== PROVIDED MATERIAL ==

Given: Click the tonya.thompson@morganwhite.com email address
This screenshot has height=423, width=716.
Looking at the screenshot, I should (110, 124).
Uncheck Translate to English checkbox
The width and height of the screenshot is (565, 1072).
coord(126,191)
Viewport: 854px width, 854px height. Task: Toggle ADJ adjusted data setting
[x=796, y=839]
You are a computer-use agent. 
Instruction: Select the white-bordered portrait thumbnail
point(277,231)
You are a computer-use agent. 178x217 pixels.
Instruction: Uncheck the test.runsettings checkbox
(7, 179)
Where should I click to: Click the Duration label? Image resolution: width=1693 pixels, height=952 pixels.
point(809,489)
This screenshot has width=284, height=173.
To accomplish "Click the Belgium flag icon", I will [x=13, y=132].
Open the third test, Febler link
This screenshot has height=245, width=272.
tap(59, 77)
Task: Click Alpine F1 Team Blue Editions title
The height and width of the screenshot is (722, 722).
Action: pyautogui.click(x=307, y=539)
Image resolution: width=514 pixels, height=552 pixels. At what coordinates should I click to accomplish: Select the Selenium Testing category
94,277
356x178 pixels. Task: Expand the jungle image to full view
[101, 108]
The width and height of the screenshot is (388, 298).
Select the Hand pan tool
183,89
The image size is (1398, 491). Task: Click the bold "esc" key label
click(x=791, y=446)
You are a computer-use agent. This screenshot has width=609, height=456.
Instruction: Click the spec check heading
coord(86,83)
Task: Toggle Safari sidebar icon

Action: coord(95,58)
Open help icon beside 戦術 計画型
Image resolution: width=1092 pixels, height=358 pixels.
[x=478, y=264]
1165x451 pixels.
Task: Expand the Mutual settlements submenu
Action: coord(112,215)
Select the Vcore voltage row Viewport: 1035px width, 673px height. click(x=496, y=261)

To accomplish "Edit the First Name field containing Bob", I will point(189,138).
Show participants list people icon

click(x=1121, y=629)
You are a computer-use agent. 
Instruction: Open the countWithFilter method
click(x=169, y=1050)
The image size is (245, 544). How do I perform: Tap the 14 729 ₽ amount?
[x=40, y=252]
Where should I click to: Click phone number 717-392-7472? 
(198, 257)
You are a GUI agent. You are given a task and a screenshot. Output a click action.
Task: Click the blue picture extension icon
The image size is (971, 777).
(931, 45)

== TASK TO CARRY OUT ==
Please convert the records above into a JSON list of strings, with one string for each line and blank lines left out.

== ANSWER TO THIS EXERCISE ==
[
  "Given: Click the tonya.thompson@morganwhite.com email address",
  "This screenshot has height=423, width=716.",
  "Looking at the screenshot, I should (110, 124).",
  "Uncheck Translate to English checkbox",
  "The width and height of the screenshot is (565, 1072).",
  "coord(126,191)",
  "Viewport: 854px width, 854px height. Task: Toggle ADJ adjusted data setting",
  "[x=796, y=839]",
  "You are a computer-use agent. ",
  "Instruction: Select the white-bordered portrait thumbnail",
  "point(277,231)",
  "You are a computer-use agent. 178x217 pixels.",
  "Instruction: Uncheck the test.runsettings checkbox",
  "(7, 179)",
  "Where should I click to: Click the Duration label? Image resolution: width=1693 pixels, height=952 pixels.",
  "point(809,489)",
  "This screenshot has width=284, height=173.",
  "To accomplish \"Click the Belgium flag icon\", I will [x=13, y=132].",
  "Open the third test, Febler link",
  "This screenshot has height=245, width=272.",
  "tap(59, 77)",
  "Task: Click Alpine F1 Team Blue Editions title",
  "The height and width of the screenshot is (722, 722).",
  "Action: pyautogui.click(x=307, y=539)",
  "Image resolution: width=514 pixels, height=552 pixels. At what coordinates should I click to accomplish: Select the Selenium Testing category",
  "94,277",
  "356x178 pixels. Task: Expand the jungle image to full view",
  "[101, 108]",
  "The width and height of the screenshot is (388, 298).",
  "Select the Hand pan tool",
  "183,89",
  "The image size is (1398, 491). Task: Click the bold \"esc\" key label",
  "click(x=791, y=446)",
  "You are a computer-use agent. This screenshot has width=609, height=456.",
  "Instruction: Click the spec check heading",
  "coord(86,83)",
  "Task: Toggle Safari sidebar icon",
  "Action: coord(95,58)",
  "Open help icon beside 戦術 計画型",
  "Image resolution: width=1092 pixels, height=358 pixels.",
  "[x=478, y=264]",
  "1165x451 pixels.",
  "Task: Expand the Mutual settlements submenu",
  "Action: coord(112,215)",
  "Select the Vcore voltage row Viewport: 1035px width, 673px height. click(x=496, y=261)",
  "To accomplish \"Edit the First Name field containing Bob\", I will point(189,138).",
  "Show participants list people icon",
  "click(x=1121, y=629)",
  "You are a computer-use agent. ",
  "Instruction: Open the countWithFilter method",
  "click(x=169, y=1050)",
  "The image size is (245, 544). How do I perform: Tap the 14 729 ₽ amount?",
  "[x=40, y=252]",
  "Where should I click to: Click phone number 717-392-7472? ",
  "(198, 257)",
  "You are a GUI agent. You are given a task and a screenshot. Output a click action.",
  "Task: Click the blue picture extension icon",
  "The image size is (971, 777).",
  "(931, 45)"
]